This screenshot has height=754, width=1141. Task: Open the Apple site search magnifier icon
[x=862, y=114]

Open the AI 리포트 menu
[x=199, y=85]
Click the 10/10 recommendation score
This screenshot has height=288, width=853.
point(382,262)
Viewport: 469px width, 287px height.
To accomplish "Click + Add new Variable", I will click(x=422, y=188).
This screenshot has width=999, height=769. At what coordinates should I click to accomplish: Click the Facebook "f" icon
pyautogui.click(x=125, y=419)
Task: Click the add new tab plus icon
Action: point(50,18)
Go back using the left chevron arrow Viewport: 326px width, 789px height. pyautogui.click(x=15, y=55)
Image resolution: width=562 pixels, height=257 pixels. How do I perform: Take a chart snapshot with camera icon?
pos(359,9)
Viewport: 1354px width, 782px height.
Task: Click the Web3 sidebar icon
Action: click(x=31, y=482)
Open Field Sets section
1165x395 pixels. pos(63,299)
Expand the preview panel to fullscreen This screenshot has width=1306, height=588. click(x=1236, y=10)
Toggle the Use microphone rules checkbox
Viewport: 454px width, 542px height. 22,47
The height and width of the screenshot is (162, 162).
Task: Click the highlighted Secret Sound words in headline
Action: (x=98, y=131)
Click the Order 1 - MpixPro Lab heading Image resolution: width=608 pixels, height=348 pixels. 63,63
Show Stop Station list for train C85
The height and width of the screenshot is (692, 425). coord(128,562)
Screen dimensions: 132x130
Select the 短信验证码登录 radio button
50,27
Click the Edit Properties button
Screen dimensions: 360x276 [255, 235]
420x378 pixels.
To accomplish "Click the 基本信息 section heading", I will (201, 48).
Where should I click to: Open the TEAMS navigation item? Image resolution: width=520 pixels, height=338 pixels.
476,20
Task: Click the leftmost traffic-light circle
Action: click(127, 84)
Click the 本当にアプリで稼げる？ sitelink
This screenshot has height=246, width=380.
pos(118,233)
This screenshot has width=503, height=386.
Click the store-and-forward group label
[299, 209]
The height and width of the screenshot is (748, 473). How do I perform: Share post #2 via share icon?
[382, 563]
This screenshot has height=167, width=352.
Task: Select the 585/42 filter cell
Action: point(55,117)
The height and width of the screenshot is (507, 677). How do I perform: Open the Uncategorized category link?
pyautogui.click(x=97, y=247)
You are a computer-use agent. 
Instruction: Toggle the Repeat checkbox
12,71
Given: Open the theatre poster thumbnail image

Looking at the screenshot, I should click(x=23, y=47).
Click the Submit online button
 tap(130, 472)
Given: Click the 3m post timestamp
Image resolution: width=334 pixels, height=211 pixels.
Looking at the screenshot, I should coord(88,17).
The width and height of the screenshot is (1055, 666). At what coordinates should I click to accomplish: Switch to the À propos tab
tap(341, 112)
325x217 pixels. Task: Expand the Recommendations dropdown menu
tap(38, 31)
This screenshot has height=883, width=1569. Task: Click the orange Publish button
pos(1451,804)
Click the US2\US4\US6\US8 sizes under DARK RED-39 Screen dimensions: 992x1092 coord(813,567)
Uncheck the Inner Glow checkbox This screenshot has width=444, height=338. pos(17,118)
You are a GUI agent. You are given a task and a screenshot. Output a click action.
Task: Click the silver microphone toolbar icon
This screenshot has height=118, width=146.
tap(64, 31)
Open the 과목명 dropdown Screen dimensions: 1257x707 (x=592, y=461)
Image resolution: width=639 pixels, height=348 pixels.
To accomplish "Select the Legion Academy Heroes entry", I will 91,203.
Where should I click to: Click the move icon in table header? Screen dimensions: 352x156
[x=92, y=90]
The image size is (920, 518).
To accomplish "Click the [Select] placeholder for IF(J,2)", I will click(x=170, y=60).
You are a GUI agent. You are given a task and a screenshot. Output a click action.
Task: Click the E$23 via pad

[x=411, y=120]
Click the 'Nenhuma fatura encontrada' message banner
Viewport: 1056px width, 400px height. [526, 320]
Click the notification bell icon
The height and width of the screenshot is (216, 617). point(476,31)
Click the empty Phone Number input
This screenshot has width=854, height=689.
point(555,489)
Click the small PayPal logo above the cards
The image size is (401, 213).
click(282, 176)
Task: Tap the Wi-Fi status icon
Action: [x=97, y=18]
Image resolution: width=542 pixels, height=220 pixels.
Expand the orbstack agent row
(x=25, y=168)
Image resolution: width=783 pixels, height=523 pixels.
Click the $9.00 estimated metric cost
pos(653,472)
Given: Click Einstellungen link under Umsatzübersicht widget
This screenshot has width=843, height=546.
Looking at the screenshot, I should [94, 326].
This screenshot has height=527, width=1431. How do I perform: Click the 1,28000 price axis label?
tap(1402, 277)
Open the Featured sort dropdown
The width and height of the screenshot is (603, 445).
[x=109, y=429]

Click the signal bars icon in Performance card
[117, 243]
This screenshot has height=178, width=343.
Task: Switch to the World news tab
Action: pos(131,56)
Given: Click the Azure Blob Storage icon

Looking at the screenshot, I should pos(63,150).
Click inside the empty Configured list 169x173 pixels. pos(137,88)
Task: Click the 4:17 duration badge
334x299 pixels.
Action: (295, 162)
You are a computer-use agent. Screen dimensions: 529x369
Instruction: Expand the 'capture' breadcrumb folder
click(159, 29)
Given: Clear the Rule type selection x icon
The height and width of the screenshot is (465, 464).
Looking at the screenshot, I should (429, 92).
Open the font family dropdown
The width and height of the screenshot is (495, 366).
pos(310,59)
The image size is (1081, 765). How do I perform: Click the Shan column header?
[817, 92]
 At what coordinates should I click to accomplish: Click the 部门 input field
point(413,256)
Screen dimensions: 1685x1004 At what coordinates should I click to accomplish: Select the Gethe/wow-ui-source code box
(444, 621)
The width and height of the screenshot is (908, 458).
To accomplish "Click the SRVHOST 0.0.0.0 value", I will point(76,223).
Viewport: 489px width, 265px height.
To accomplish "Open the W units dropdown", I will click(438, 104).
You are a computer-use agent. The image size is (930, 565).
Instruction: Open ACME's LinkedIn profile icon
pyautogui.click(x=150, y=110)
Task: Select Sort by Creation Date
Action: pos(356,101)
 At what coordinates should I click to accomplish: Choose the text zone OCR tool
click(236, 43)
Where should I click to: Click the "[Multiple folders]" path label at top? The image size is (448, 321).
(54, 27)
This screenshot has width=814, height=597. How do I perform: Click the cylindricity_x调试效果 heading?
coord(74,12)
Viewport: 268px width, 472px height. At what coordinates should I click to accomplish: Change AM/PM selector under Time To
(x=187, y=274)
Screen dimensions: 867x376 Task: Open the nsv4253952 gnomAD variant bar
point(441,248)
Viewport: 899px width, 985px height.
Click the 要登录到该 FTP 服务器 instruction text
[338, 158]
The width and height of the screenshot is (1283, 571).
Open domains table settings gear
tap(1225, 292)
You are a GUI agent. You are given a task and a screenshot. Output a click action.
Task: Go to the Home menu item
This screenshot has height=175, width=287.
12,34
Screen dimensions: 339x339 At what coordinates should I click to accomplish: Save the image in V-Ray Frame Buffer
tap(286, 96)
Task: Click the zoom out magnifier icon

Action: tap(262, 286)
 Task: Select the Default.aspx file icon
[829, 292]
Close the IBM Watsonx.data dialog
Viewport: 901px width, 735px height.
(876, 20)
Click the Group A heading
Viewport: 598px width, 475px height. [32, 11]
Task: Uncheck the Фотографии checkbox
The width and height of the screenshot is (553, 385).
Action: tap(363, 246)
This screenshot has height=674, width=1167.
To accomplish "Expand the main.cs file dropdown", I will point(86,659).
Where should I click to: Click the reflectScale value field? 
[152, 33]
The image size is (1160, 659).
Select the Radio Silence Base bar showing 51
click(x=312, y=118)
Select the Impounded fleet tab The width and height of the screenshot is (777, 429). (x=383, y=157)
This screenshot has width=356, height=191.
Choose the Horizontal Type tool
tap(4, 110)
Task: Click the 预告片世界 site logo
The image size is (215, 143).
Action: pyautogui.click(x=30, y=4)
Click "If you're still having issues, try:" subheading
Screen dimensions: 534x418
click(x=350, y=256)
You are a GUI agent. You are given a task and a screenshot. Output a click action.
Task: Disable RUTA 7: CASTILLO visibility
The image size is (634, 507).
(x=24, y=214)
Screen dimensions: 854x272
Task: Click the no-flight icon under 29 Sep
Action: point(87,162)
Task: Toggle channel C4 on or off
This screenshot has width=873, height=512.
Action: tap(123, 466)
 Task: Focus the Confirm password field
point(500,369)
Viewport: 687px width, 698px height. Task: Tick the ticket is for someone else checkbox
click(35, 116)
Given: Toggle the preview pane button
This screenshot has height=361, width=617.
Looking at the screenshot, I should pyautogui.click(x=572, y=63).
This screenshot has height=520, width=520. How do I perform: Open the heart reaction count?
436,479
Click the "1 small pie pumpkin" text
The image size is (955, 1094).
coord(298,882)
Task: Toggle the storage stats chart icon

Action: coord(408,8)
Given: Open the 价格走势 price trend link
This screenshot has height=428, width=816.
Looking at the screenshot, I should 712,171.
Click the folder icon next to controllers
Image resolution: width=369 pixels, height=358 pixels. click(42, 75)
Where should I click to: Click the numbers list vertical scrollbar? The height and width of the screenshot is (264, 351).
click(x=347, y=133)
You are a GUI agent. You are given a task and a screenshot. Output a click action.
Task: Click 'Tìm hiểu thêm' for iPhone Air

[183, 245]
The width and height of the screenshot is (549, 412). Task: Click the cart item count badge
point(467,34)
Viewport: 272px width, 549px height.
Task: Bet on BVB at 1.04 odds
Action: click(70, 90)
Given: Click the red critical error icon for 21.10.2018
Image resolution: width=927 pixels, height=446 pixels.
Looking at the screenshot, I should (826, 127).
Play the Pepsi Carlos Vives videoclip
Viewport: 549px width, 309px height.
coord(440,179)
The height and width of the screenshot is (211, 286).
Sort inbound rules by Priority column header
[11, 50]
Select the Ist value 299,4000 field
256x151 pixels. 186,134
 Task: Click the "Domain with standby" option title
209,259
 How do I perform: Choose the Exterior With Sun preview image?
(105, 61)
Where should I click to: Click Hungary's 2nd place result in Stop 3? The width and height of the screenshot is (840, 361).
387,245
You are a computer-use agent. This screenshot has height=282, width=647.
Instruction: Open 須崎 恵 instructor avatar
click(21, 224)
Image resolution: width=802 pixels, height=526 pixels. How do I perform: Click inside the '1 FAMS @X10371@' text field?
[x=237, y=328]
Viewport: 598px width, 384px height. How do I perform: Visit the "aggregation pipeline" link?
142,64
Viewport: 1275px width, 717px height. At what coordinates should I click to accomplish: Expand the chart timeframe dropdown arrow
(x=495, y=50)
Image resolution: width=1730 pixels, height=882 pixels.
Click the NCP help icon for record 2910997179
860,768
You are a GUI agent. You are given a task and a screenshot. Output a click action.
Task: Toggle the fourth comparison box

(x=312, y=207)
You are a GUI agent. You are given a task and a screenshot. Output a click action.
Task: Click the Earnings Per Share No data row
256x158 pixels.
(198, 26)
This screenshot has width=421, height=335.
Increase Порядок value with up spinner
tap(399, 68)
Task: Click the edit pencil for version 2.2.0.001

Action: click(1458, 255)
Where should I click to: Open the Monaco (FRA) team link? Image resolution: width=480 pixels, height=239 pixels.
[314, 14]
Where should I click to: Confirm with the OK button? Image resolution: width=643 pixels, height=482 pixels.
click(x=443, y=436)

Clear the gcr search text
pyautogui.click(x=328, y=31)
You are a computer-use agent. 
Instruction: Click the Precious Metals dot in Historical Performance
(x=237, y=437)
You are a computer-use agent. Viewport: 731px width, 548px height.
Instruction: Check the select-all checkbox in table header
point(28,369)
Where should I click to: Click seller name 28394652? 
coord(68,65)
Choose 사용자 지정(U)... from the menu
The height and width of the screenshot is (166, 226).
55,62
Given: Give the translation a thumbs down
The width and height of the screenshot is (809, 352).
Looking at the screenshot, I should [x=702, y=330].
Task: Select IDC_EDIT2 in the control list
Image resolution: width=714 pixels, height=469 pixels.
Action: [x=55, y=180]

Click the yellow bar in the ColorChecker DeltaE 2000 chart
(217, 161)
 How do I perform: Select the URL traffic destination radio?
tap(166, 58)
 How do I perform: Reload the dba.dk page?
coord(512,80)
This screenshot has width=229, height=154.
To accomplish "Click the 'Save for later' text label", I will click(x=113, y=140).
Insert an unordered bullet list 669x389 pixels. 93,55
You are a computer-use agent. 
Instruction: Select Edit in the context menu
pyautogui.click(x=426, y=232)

-- Instructions to follow --
Up to and including the line with "Go back using", output every line of the records above exactly, starting from the first; output nothing else.

-- Solved problem --
This screenshot has height=754, width=1141. Task: Open the Apple site search magnifier icon
[x=862, y=114]

Open the AI 리포트 menu
[x=199, y=85]
Click the 10/10 recommendation score
This screenshot has height=288, width=853.
point(382,262)
Viewport: 469px width, 287px height.
To accomplish "Click + Add new Variable", I will click(x=422, y=188).
This screenshot has width=999, height=769. At what coordinates should I click to accomplish: Click the Facebook "f" icon
pyautogui.click(x=125, y=419)
Task: Click the add new tab plus icon
Action: point(50,18)
Go back using the left chevron arrow Viewport: 326px width, 789px height. pyautogui.click(x=15, y=55)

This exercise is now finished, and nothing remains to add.